O Pedro Ferreira, da Tertúlia Benfiquista, perguntou, há dias, se, no Benfica, é mais o que nos une ou o que nos separa. Veio esta pergunta a propósito das "opiniões extremadas (concordantes ou discordantes) sobre as decisões da Direcção da SAD e dos Órgãos Sociais".
Curiosamente, o jornal A Bola, hoje, e muito bem, assinalou a efeméride dos 10 anos da vitória do (Benfica) Manuel Vilarinho contra o Vale e Azevedo com uma entrevista em que o nosso antigo presidente fez algumas declarações interessantes e lembrou as dificuldades que o Benfica sentiu no período pós-Vale.
Entre os benfiquistas, no seu mandato, rapidamente se chegou à conclusão que a eleição do Manuel Vilarinho representou a salvação que o Benfica necessitava mas muitos, pouco tempo antes dessas eleições, não a reconheciam.
Após dois anos de mandato, pese os maus resultados da equipa de futebol, continuou a ser um presidente inquestionavelmente admirado e merecedor dos agradecimentos e elogios dos sócios do Benfica.
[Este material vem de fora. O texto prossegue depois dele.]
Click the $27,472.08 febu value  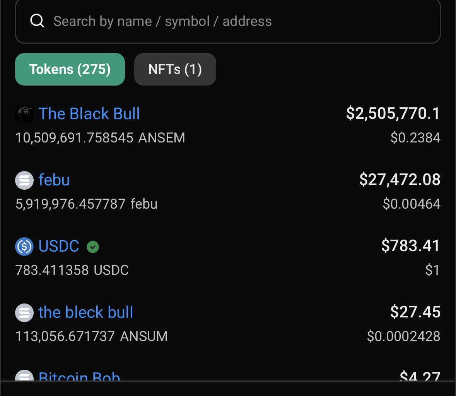tap(400, 179)
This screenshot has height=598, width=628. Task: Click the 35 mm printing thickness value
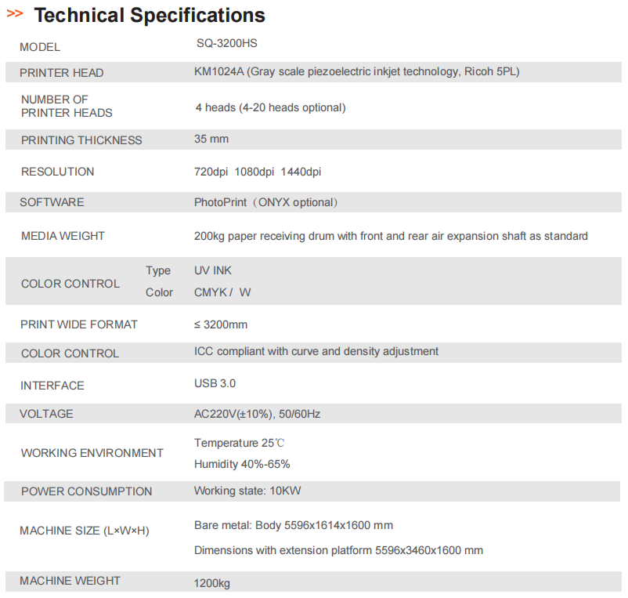coord(211,140)
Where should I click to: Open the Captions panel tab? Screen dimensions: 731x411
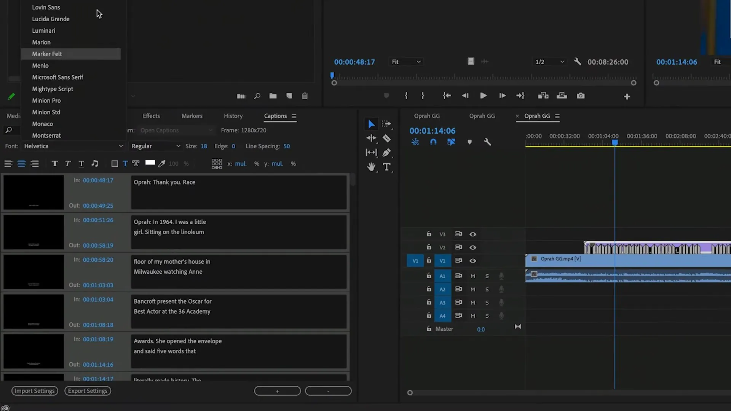[x=275, y=115]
Um dia, no Casal Vistoso, a direcção presidida pelo Vilarinho propôs, em assembleia, uma ideia já antiga do presidente e que, na sua opinião, ajudaria a viabilizar o Benfica enquanto clube: O desinvestimento quase total nas chamadas modalidades amadoras.
Pois bem, como se sabe, a proposta foi chumbada por larga margem. Além disso, o sócio António Figueiredo não lhe poupou o vexame de propor à assembleia a votação da criação da quota suplementar das modalidades que foi aprovada com uma larga maioria (com a minha abstenção, diga-se).
É este o Benfica que eu admiro. Um Benfica que, não obstante o enorme reconhecimento pela dedicação e acção de um presidente, não se escusou a recusar uma das suas propostas, por emblemática que fosse para ele.
Respondendo à pergunta:
Tudo nos une no mesmo objectivo - Tornar o Benfica cada vez maior e mais glorioso. Os caminhos para lá chegar é que diferem. Felizmente, sempre foi assim no Benfica.